Washington, D.C.: Today, four U.S. Senators issued a letter to Mauritanian President Mohamed Ould Abdel Aziz expressing their concern about the continued detention of blogger Mohammed Shaikh Ould Mohammed Ould Mkhaitir. The initiative, led by Senators Richard Durbin (D-IL) and Sherrod Brown (D-OH), highlights the legal limbo Mkhaitir has been in since November 2017 and calls for his release. Signatories to the letter also include Senators Patrick Leahy (D-VT) and Susan Collins (R-ME).

The letter notes that Mkhaitir “remains detained under a type of house arrest, and his final release has not progressed since the November court ruling.” The Senators urge that Mkhaitir “be freed or allowed to leave Mauritania without further delay.”

In December 2014, a Nouadhibou court sentenced Mkhaitir to death for apostasy under article 306 of the criminal code. The sentence was related to a blog post where he denounced the use of religion to legitimize discriminatory practices against the blacksmith caste in Mauritania with which he identifies. However, on November 9, 2017, the Court of Appeals of Nouadhibou commuted Mkhaitir’s death sentence to a two-year prison term and a fine, after recognizing his repentance. A week later, the Mauritanian government approved a draft law which would make the death penalty mandatory for all apostasty-related crimes, regardless of whether the individual repented.

Throughout the legal proceedings, thousands of protesters took to the streets, demanding that Mkhaitir be sentenced to death and executed. He continued to receive death threats when he was in prison. When the appeal court announced the commutation of his sentence in November 2017, Mkhaitir, his lawyers, and the judges had to be escorted from the building after protests erupted in the court room. Shortly thereafter, the government took Mkhaitir into what it has described as “administrative detention”, ostensibly for his own safety. He has had limited contact with the outside world and has been unable to see a doctor for the numerous health problems he endures.

“Mohammed has spent four and a half years separated from his family, uncertain of whether he would be executed for a simple blog post,” said Freedom Now’s Legal Director Kate Barth. “Although he no longer faces a death sentence, his continued detention offers no relief.

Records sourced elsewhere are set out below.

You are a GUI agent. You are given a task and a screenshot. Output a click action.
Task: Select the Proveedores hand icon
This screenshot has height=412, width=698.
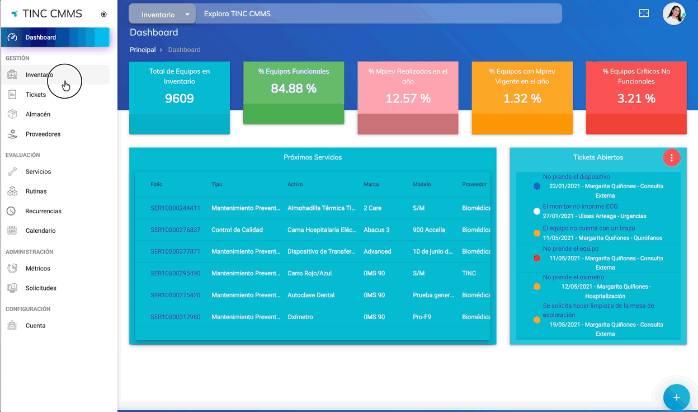pyautogui.click(x=12, y=134)
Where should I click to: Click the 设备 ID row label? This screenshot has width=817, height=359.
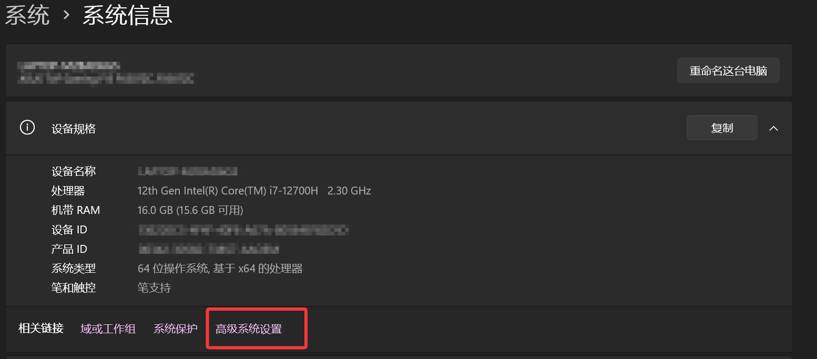[x=69, y=230]
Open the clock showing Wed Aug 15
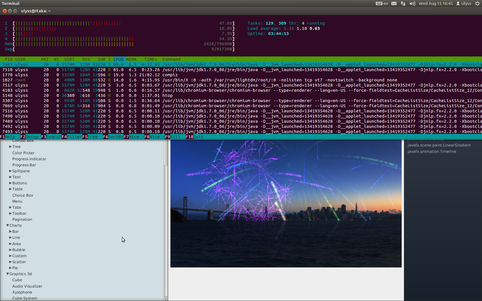 click(x=436, y=3)
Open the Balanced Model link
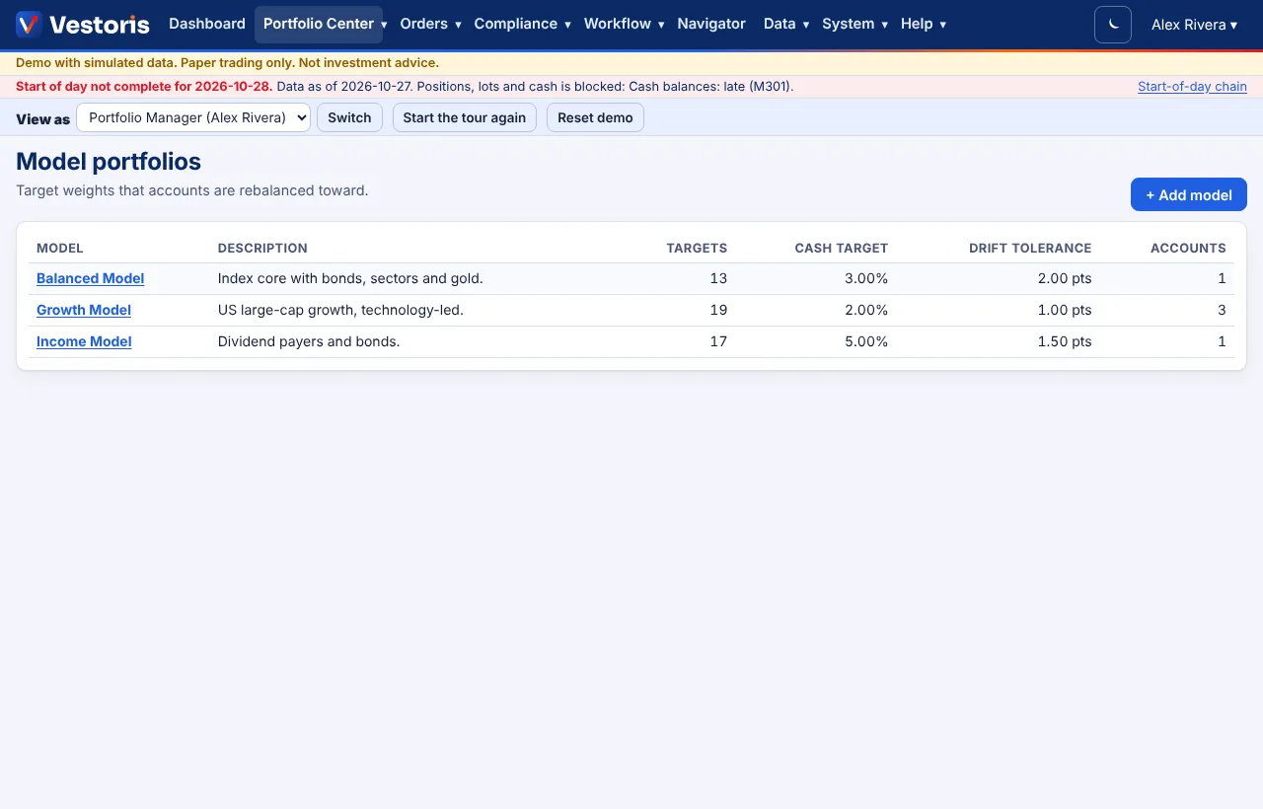 [x=90, y=278]
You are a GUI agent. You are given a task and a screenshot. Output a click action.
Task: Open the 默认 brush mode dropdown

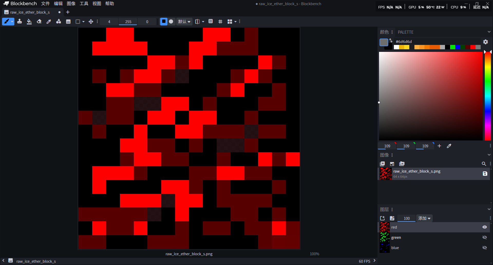coord(184,22)
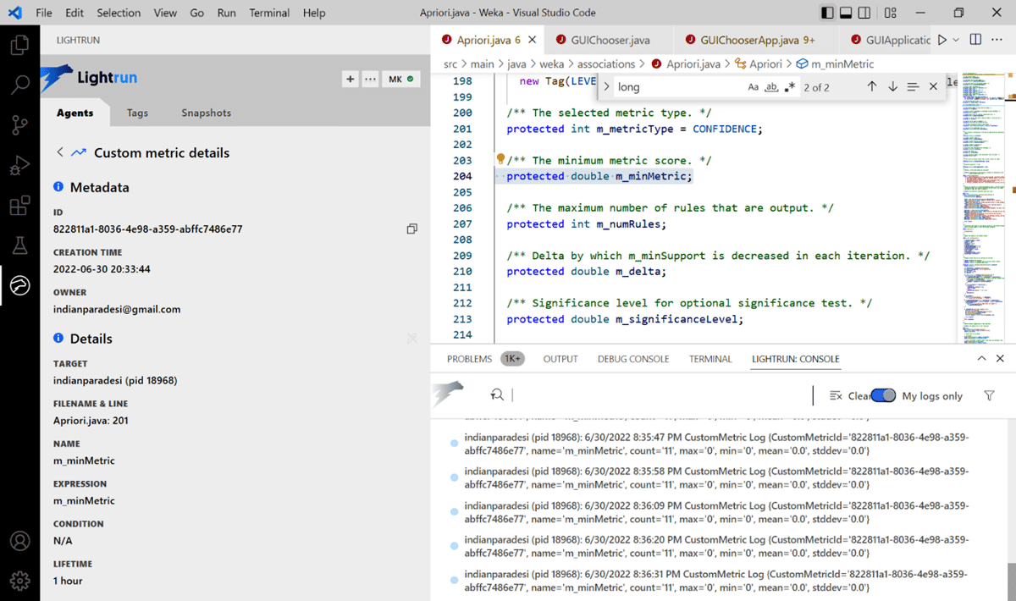Open the Terminal menu
The height and width of the screenshot is (601, 1016).
tap(269, 13)
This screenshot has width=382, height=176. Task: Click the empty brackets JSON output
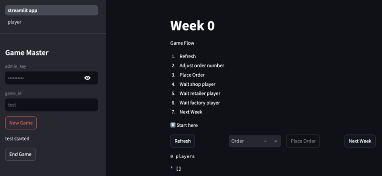[178, 168]
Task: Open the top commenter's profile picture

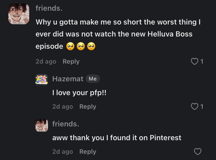Action: click(x=19, y=14)
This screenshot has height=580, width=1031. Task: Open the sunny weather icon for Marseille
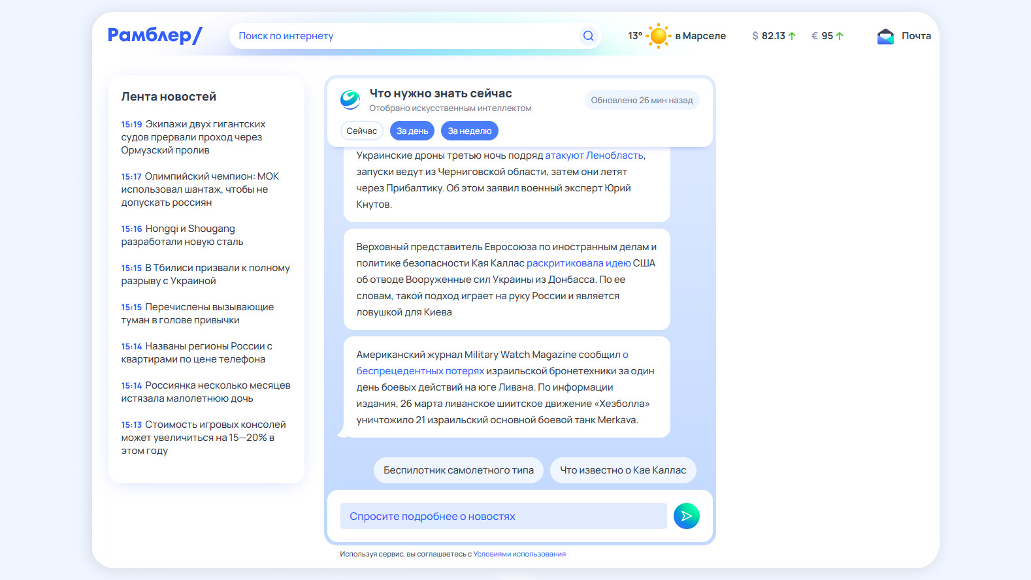pos(658,36)
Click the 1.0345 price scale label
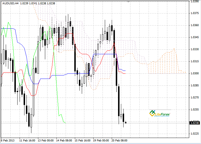 click(195, 37)
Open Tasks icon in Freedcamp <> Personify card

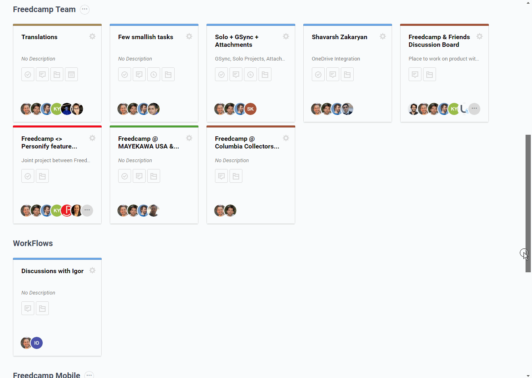pyautogui.click(x=28, y=176)
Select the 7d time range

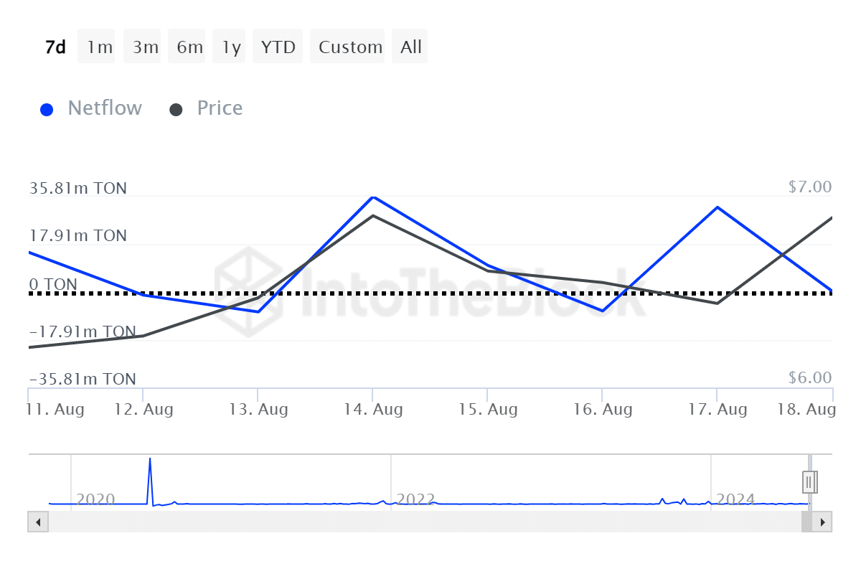coord(55,47)
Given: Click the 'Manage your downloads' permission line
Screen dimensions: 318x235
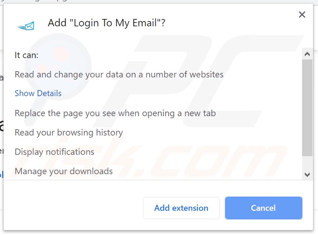Looking at the screenshot, I should tap(64, 171).
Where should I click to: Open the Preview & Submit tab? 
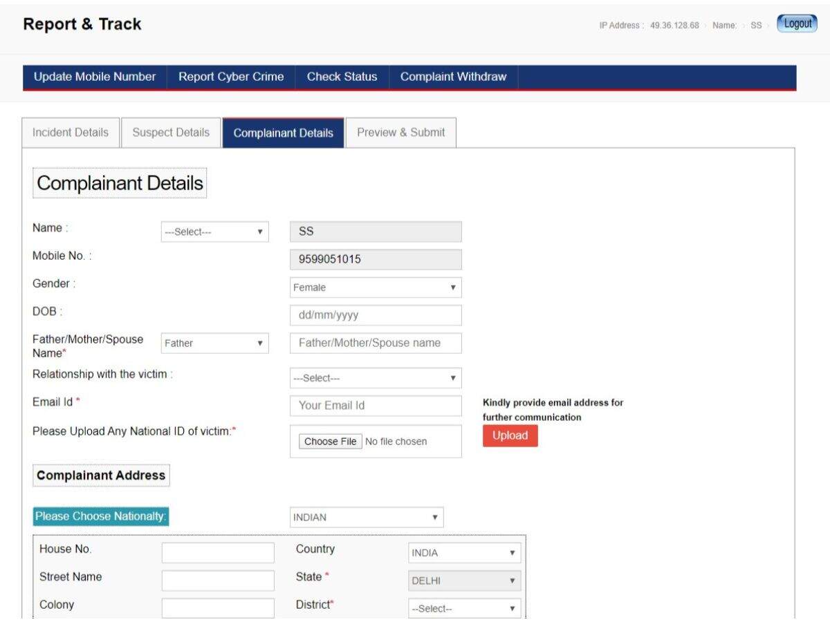tap(400, 132)
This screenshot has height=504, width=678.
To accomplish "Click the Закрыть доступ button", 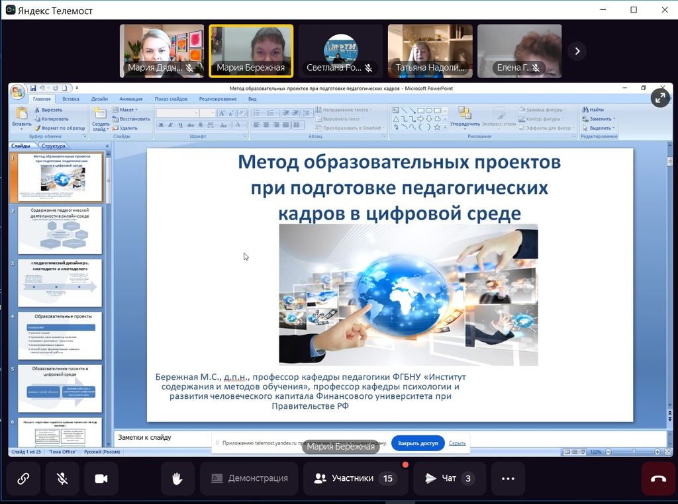I will (x=418, y=443).
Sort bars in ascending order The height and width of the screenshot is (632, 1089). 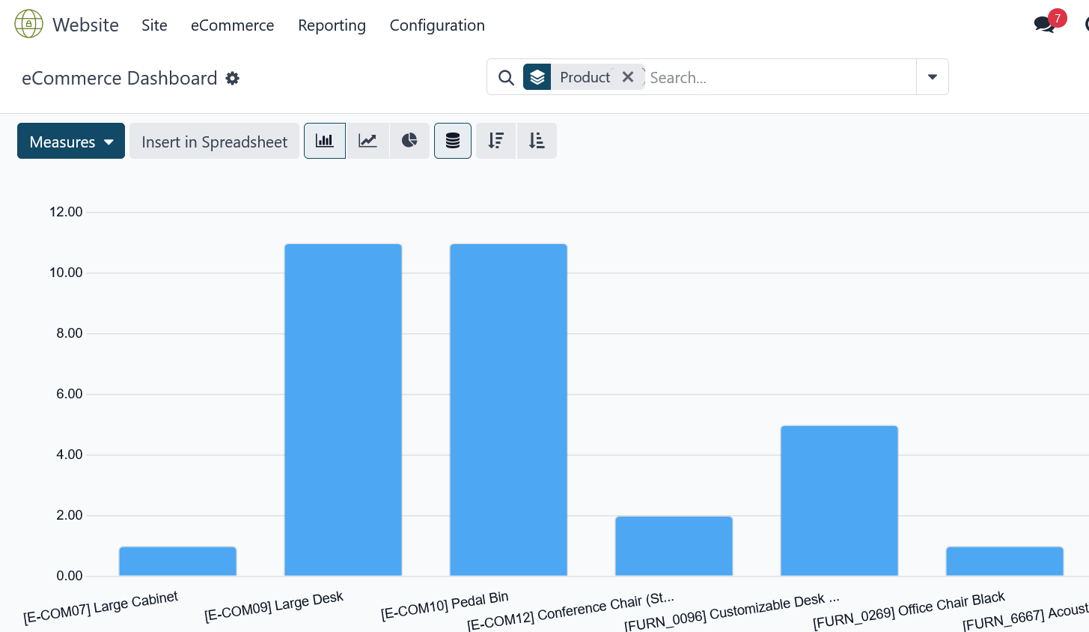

Freedom Now welcomes this important initiative by Senators Durbin, Brown, Leahy, and Collins and echoes their call for the Mauritanian government to immediately release Mohammed and guarantee his safety.”

In June 2017, in response to a petition filed by Freedom Now and Dechert LLC, the UN Working Group on Arbitrary Detention found Mkhaitir’s initial detention to be in violation of international law. More recently, on May 8, 2018, a group of six UN experts expressed grave concern over Mkhaitir’s continued detention and called for his immediate release.